An examination of olfactory ability and adult attachment styles
thesisposted on 28.03.2022, 12:35 by Christine Leonards
Olfaction is the oldest sense in humans yet remains the least researched and least understood of the five senses. The olfactory system is most typically thought to be important only for its practical functions in smell and taste. However, olfaction researchers overwhelmingly agree that this chemosensory sense is much more sophisticated than these basic functions. Recent research has begun to explore the role of olfaction in social functions such as emotions and relationships. The thesis aimed to investigate the previous research on olfactory functioning with respect to its role and influence in social contexts, and highlight the key social areas where olfaction has been implicated.
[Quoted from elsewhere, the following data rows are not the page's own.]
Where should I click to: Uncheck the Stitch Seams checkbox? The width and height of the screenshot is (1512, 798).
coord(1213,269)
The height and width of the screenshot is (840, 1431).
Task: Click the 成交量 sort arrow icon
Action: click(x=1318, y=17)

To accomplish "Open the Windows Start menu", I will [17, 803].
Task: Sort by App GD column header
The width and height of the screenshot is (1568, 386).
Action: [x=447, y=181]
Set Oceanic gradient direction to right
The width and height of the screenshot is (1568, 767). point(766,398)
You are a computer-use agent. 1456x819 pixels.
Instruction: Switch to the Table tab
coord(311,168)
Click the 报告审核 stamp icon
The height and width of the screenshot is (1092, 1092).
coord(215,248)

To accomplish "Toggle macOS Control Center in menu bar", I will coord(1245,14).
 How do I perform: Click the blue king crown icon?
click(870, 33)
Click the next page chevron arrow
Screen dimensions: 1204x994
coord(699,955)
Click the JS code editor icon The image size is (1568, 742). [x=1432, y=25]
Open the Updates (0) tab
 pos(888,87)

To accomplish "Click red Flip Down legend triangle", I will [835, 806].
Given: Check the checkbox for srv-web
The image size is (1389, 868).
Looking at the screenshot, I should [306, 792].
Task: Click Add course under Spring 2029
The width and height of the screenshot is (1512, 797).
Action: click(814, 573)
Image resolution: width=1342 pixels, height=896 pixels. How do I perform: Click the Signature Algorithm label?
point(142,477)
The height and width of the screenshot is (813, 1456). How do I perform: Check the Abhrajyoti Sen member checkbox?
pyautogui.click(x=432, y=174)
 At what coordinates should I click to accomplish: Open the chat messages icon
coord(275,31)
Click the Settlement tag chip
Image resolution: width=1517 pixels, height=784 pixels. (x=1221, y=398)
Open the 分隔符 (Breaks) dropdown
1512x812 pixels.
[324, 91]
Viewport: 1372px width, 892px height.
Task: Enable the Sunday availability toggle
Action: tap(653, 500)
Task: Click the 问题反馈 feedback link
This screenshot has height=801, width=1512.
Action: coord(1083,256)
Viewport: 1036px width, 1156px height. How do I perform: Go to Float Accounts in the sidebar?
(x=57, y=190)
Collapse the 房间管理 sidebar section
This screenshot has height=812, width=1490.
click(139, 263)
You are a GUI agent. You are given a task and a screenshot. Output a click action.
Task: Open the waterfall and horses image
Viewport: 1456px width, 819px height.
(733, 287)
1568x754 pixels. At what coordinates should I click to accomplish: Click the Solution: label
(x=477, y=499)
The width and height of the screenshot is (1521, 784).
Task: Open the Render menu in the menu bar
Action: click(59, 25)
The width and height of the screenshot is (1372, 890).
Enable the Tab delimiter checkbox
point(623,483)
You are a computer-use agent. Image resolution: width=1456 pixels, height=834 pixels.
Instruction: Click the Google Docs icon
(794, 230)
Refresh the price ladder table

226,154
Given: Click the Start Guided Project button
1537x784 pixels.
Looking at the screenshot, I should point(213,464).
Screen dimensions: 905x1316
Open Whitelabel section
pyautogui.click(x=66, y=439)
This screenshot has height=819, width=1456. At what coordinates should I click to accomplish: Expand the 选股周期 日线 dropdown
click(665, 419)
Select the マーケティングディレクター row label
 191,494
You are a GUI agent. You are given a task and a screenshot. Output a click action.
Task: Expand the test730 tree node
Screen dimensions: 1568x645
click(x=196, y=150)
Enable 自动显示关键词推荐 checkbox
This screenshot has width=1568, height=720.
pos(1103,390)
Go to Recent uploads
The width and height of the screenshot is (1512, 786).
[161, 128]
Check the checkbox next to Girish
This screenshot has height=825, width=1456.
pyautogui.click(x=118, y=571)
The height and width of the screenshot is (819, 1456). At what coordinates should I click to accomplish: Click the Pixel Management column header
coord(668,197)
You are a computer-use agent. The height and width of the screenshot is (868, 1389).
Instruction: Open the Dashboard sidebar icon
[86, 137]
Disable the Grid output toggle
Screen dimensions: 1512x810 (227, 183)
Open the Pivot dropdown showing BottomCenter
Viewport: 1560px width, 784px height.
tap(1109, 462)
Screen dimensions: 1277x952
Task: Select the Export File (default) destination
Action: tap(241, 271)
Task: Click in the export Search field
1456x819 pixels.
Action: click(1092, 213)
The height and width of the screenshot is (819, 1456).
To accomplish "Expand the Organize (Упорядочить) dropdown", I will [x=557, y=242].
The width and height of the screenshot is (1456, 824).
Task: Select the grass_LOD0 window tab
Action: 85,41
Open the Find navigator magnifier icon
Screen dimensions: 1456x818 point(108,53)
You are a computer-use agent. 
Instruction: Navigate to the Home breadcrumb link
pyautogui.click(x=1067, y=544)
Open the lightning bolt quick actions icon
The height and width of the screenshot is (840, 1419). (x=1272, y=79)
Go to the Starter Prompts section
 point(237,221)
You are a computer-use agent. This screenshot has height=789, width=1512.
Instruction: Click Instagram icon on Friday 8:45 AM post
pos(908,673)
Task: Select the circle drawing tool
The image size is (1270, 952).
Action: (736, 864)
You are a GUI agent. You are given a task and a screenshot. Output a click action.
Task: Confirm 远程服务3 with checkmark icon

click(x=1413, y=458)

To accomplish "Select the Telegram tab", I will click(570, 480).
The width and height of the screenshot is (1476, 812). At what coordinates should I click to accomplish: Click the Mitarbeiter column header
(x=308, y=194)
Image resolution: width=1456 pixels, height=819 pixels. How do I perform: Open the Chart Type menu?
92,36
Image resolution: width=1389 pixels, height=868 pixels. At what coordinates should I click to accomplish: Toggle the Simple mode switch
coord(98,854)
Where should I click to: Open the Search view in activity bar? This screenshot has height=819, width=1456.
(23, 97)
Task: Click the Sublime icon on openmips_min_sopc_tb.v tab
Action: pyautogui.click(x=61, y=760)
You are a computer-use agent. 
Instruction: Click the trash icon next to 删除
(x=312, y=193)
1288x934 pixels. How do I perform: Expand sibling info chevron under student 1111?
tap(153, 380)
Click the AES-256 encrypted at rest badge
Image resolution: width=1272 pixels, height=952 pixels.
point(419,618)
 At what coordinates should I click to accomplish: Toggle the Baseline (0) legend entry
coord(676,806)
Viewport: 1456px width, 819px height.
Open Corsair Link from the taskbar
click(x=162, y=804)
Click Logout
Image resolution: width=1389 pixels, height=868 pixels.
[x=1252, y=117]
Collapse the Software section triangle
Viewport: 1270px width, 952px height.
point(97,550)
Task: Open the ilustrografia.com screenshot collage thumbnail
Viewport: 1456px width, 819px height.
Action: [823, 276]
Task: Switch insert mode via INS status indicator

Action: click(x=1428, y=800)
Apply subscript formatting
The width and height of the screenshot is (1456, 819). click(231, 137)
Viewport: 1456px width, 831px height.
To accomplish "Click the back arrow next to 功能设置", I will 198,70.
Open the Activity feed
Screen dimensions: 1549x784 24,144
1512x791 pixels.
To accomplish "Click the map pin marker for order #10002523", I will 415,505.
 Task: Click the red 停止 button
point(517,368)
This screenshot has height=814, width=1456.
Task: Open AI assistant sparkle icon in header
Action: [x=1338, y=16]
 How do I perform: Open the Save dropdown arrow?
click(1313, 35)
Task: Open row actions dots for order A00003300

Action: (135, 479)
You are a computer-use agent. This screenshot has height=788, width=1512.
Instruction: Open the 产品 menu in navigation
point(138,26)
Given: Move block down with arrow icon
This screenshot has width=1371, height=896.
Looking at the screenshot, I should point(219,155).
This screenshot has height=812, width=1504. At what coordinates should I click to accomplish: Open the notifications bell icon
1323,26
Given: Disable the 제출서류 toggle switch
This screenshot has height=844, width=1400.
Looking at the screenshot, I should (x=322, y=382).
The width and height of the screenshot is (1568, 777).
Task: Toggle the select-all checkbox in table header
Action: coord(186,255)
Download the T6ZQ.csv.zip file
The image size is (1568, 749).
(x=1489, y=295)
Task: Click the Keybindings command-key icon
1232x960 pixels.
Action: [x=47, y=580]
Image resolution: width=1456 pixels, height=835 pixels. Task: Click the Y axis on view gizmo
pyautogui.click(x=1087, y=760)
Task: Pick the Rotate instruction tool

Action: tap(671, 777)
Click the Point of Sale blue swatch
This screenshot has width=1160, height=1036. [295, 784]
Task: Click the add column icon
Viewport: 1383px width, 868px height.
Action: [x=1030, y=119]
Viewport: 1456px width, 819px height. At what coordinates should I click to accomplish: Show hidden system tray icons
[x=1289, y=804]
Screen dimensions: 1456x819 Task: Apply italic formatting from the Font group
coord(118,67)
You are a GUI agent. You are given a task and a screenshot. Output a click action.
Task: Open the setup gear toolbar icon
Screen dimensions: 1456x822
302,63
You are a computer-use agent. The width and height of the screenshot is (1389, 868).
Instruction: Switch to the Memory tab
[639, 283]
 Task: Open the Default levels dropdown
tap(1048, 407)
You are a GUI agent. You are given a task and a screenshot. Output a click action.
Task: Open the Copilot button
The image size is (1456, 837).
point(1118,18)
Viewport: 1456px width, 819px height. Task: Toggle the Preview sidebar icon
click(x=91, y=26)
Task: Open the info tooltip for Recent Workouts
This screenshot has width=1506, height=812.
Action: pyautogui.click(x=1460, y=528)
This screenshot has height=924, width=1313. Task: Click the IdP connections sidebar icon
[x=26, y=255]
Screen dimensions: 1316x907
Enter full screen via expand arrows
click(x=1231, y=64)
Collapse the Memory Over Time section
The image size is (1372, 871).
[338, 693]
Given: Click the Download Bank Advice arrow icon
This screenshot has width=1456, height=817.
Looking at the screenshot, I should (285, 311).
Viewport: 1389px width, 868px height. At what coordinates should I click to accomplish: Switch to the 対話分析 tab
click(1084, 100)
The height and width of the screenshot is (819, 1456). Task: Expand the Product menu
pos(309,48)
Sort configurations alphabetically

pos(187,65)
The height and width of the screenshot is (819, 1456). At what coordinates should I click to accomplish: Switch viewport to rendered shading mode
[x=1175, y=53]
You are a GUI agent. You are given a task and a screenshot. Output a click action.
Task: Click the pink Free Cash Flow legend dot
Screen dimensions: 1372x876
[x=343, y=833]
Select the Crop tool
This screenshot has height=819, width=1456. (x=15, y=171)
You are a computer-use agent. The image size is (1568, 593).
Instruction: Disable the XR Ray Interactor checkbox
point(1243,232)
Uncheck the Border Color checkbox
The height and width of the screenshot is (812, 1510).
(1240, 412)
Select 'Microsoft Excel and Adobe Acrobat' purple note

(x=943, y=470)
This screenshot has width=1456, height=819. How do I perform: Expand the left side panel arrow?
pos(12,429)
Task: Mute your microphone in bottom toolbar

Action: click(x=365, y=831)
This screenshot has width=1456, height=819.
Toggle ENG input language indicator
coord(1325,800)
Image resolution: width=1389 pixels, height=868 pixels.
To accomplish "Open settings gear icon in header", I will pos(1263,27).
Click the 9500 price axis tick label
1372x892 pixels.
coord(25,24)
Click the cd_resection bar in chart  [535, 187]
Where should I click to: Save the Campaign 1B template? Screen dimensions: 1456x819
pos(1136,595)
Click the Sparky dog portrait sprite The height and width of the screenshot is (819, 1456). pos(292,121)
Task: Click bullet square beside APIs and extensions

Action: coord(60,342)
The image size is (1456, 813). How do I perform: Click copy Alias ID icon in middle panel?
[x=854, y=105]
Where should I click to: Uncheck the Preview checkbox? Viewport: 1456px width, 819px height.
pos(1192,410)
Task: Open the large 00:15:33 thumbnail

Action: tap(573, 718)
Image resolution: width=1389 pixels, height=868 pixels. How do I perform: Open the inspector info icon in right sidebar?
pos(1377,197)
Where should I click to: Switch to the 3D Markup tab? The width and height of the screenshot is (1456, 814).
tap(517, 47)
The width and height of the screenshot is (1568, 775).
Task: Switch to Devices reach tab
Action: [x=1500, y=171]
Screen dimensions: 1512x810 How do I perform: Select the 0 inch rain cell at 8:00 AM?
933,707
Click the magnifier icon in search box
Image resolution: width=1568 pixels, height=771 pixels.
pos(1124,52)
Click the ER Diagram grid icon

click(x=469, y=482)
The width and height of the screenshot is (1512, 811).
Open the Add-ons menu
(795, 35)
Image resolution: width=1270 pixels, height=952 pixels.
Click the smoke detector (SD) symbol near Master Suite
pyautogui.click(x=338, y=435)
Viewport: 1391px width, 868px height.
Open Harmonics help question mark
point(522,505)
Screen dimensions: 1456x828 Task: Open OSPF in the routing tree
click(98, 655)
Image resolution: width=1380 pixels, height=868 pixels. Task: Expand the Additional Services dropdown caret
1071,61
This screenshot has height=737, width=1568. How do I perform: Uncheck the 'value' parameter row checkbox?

The literature review examined previous olfaction research in order to highlight the importance of this sensory system, then present research that points to the role of olfaction in facilitating relationships. The empirical study focused on olfactory ability and, in particular, its relationship with adult attachment styles. Participants (N= 80) completed a series of questionnaires measuring attachment and relationship styles, empathy, and psychological well being (DASS-21). In addition, participant evaluated the significance of their sense of smell, and completed three olfactory tasks (Sniffin Sticks) that test odor threshold, discrimination and identification ability. Empirical findings are presented and discussed with respect to existing research. This is the first study to specifically study olfactory ability and attachment. Given the robust links between olfaction, emotions and relationship factors, more research is needed in this area in order to gain a better understanding of the influence of olfaction in social relations.